Comparison of automated ultrasound pupillometry assessment vs. infrared pupillary in critically ill patients.
Weiting Chen, Xiaoshuang Jiang, Xixi Guo, Jiuzhou Lin, Nanlin Dou, Min Tang
Abstract
Open AccessBackground: The pupillary light reflex (PLR) is a critical indicator of brainstem function in neurocritical care, but traditional assessments are often subjective, inconsistent, and prone to inter-examiner variability. Automated infrared pupillometry (IPA) provides objective metrics and is increasingly used in clinical practice, yet its accuracy may be compromised by eyelid swelling or ocular trauma.
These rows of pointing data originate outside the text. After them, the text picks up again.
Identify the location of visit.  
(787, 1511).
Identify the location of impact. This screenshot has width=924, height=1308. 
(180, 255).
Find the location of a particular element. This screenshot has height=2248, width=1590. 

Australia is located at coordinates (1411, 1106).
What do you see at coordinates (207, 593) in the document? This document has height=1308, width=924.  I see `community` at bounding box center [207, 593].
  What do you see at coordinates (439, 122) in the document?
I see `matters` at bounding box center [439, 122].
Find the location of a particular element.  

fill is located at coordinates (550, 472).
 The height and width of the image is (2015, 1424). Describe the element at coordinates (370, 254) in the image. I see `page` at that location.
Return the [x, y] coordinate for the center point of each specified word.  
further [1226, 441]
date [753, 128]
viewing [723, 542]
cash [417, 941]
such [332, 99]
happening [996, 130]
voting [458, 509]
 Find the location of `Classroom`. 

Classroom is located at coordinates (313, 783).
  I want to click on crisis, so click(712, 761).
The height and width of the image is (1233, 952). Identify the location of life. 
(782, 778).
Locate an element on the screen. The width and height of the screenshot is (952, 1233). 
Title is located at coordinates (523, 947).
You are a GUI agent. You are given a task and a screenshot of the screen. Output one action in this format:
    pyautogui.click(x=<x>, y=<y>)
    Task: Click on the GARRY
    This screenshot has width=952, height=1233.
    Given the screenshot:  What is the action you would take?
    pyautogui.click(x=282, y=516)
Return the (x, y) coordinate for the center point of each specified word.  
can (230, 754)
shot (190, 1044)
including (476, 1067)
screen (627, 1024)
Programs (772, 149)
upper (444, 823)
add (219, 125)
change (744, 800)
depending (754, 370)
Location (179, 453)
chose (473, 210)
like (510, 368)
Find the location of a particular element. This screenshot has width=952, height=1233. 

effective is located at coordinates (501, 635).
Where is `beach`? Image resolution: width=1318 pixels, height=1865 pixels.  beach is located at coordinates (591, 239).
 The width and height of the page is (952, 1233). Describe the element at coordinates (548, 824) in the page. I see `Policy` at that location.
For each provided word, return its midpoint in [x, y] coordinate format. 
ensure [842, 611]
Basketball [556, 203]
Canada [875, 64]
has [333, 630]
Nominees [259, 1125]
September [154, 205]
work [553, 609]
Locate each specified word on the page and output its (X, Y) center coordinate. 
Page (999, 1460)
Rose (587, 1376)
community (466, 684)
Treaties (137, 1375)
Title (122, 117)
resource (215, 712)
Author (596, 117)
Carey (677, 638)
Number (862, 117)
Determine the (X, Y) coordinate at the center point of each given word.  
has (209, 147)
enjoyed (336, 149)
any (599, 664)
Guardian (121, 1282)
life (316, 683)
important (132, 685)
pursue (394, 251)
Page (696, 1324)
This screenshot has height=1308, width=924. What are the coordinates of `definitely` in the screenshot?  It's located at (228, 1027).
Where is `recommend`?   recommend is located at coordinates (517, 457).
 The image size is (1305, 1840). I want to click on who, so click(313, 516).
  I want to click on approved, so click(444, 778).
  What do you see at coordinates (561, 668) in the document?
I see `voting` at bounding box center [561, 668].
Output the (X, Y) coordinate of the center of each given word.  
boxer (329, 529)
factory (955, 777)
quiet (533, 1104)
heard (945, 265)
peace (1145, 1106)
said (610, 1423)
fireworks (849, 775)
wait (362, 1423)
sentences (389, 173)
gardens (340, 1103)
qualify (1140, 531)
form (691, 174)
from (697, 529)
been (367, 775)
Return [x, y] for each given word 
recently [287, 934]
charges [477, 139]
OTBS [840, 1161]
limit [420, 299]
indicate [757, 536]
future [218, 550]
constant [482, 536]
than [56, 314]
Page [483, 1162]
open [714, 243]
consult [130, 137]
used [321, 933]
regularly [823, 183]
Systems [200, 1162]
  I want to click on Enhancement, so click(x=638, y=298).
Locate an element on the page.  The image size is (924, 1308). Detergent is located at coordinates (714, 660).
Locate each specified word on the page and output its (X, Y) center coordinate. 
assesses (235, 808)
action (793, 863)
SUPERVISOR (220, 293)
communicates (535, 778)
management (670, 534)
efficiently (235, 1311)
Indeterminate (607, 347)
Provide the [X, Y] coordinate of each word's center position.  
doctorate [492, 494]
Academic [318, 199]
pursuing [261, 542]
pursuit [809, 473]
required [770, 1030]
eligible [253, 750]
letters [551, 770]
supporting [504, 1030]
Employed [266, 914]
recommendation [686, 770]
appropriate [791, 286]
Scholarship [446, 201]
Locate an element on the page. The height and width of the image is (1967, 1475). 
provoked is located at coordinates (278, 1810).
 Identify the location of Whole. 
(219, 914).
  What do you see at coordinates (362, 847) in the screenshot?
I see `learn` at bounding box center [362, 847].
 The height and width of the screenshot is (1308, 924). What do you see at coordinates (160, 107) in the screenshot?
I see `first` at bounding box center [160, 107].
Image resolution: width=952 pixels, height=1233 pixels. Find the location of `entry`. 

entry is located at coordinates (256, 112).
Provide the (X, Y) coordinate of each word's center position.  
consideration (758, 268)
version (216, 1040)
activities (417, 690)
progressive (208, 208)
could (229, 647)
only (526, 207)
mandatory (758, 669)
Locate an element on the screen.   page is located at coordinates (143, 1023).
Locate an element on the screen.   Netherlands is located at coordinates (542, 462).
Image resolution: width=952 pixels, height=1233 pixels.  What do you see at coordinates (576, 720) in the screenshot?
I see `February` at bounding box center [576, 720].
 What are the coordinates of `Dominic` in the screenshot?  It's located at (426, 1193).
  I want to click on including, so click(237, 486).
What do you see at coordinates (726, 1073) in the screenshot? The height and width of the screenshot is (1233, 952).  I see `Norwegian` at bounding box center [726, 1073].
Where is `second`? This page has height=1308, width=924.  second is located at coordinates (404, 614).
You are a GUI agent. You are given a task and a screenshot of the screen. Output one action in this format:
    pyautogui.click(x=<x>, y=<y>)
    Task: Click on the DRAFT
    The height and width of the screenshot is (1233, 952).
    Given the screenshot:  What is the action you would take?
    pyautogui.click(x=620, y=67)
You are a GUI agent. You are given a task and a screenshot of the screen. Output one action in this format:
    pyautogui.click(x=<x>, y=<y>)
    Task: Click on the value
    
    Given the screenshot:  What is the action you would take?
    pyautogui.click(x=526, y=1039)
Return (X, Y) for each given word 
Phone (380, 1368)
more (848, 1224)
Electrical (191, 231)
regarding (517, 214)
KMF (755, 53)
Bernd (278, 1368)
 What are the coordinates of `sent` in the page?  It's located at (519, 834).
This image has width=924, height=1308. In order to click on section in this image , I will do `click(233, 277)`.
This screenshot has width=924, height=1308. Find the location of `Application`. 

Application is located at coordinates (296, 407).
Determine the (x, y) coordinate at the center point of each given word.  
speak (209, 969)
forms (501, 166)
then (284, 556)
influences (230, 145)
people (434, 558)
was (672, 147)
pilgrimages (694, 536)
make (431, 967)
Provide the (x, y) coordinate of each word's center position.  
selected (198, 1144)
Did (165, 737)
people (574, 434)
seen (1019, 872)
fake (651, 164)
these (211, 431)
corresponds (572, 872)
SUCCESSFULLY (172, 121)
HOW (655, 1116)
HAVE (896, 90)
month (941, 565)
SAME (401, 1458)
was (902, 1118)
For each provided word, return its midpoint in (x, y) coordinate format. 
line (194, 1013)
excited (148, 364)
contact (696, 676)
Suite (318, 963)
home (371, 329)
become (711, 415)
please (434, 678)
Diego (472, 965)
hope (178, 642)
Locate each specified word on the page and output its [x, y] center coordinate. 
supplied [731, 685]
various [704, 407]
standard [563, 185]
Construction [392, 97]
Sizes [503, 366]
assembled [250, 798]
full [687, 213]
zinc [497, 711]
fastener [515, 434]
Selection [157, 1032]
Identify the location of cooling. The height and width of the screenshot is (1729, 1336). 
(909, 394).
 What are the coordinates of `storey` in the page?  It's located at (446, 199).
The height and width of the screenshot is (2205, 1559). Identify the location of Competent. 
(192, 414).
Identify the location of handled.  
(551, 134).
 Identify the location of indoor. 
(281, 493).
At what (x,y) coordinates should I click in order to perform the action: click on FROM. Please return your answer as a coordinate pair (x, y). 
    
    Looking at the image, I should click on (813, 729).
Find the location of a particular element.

Automated ultrasound pupillometry (Auto-UPA) offers a non-invasive, transpalpebral alternative that can overcome these limitations. This study aimed to evaluate the agreement and reliability of Auto-UPA compared with IPA in ICU patients. Methods: In this prospective observational study, consecutive adult ICU patients (February 1 to September 25, 2025) underwent paired Auto-UPA and IPA assessments under standardized conditions. PLR metrics included initial (INIT) and end (END) pupil diameters, latency (LAT), constriction ratio (DELTA), average constriction velocity (ACV), and average dilation velocity (ADV). Agreement was assessed using linear regression, Bland-Altman plots, and limits of agreement (LoA). Reliability was evaluated using intraclass correlation coefficients (ICC) for intra- and inter-observer variability. Results: Twenty patients (40 eyes) were enrolled. High agreement was observed for pupil diameters and most dynamic indices (INIT: R 2 = 0.989, bias = 0.01 mm, LoA = -0.11 to 0.12 mm; END: R 2 = 0.992, bias = 0.02 mm, LoA = -0.07 to 0.11 mm), DELTA (R 2 = 0.980, bias = -0.5%, LoA = -2.1 to 1.1%), ACV (R 2 = 0.960, bias = -0.19 mm/s, LoA = -0.31 to -0.06 mm/s), ADV (R 2 = 0.899, bias = -0.04 mm/s, LoA = -0.15 to 0.06 mm/s). LAT demonstrated only moderate concordance (R 2 = 0.550, bias = 0.12 s, LoA = 0.08-0.16 s). Inter-observer ICCs ranged from 0.940 (LAT) to 0.999 (END), while intra-observer ICCs ranged from 0.890 (LAT) to 0.985 (END), indicating good-to-excellent reliability across all parameters. Conclusions: Auto-UPA shows strong agreement with IPA in most PLR metrics and provides robust reliability, supporting its role as a feasible and practical alternative in settings where IPA is unavailable or impractical.